Aditi Tandon
New Delhi, October 1
There will be a direct contest between Mallikarjun Kharge (80) and Shashi Tharoor (66) for the post of Congress president with the papers of the third candidate, KN Tripathi, former Jharkhand MLA of the party, being rejected on Saturday following scrutiny.
Kharge sends LoP resignation to Sonia
- Mallikarjun Kharge on Saturday sent his resignation from the post of the Leader of the Opposition (LoP) in the Rajya Sabha to Sonia Gandhi in line with the ‘one person, one post] rule.
- Former MP CM Digvijay Singh could be Kharge’s replacement.
The chairman of the Congress Central Election Authority, Madhusudan Mistry, after the scrutiny committee meeting today, said the authority had received 20 nomination forms of which four had been rejected for variation and repetition of proposer signatures. All rejected forms pertained to Tripathi, Mistry said, announcing that there were now only two candidates in the fray for the party president’s post. “The last date for withdrawal is October 8. If no one withdraws, we will proceed with the formalities of voting and election,” said Mistry. The election, if required, will be held on October 17, a first in 22 years.
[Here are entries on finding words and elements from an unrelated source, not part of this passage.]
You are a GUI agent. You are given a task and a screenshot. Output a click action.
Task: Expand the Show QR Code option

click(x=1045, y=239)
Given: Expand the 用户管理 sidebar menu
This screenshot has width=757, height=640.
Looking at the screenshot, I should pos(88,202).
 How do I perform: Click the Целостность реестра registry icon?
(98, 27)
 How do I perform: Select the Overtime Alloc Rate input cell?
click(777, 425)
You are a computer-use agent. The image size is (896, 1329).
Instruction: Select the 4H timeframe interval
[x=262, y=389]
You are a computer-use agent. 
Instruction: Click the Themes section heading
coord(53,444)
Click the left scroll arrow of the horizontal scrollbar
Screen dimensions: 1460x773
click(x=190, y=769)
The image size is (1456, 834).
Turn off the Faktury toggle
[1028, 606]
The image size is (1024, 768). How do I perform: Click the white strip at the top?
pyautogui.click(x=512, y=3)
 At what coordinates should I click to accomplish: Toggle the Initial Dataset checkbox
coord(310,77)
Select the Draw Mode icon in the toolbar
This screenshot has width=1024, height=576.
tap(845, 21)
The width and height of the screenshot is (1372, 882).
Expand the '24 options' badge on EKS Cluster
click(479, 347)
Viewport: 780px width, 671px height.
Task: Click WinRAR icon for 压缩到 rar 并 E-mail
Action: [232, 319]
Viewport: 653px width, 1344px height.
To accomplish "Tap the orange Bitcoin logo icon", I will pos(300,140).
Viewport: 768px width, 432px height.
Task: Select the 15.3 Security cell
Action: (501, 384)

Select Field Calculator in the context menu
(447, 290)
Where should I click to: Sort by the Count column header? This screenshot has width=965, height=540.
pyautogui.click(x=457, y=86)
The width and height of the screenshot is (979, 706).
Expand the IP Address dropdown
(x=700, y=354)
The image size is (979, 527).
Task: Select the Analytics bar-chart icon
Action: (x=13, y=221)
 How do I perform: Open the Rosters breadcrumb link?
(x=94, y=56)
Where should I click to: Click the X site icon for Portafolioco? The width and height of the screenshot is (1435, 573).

As soon as the official notice was out, Tharoor exuded confidence in his campaign and said he was delighted to take on party heavyweight Kharge.
Part of his confidence appeared to stem from his list of 60 proposers, including Sonia Gandhi loyalist Mohsina Kidwai, also a member of the party’s central election committee which Gandhi herself chairs; sitting MPs Karti Chidambaram (Sivaganga, Tamil Nadu), MK Raghavan (Kozhikode, Kerala) and Pradyut Bordoloi (Nawgong, Assam) and former MP Sandeep Dikshit (the lone G-23 member to sign Tharoor’s form).
Interestingly, 10 Jammu and Kashmir Congress leaders, including former unit chief Saifuddin Soz and son Salman Soz, along with eight other senior leaders among whom are Fayaz Ahmed Dar, Fayaz Ahmed Mir, Nazir Ahmad Bhat, GN Ganie and Saahil Farooq Ahmed, have backed Tharoor. Former Punjab Congress chief Navjot Sidhu’s aide Smit Singh is also among the proposers of the Thiruvananthapuram MP for the top post.
Set to run despite pressures to rally behind rival, Tharoor today said, “I am delighted to learn that, following scrutiny, Kharge and I will be squaring off in the friendly contest for president of the Congress. May the party and all our colleagues benefit from this democratic process!”
A confident Tharoor even launched his campaign line “Think Tharoor, Think Tomorrow”, and said, “I have 60 nominees from 12 states, and all levels of leadership but all proud Congress workers.”
It remains to be seen if Tharoor can put up even a semblance of a fight in the upcoming election against Kharge, who is a clear unofficially official candidate backed by the Gandhis.
In the last Congress presidential election in 2000, Sonia Gandhi had got 7,448 delegate votes decimating rival Jitendra Prasad who got 94.
Kharge, a nine-time former Karnataka MLA and a three-time MP is now tipped to be the Congress president with a majority support in the 9,100-strong electoral college for the election.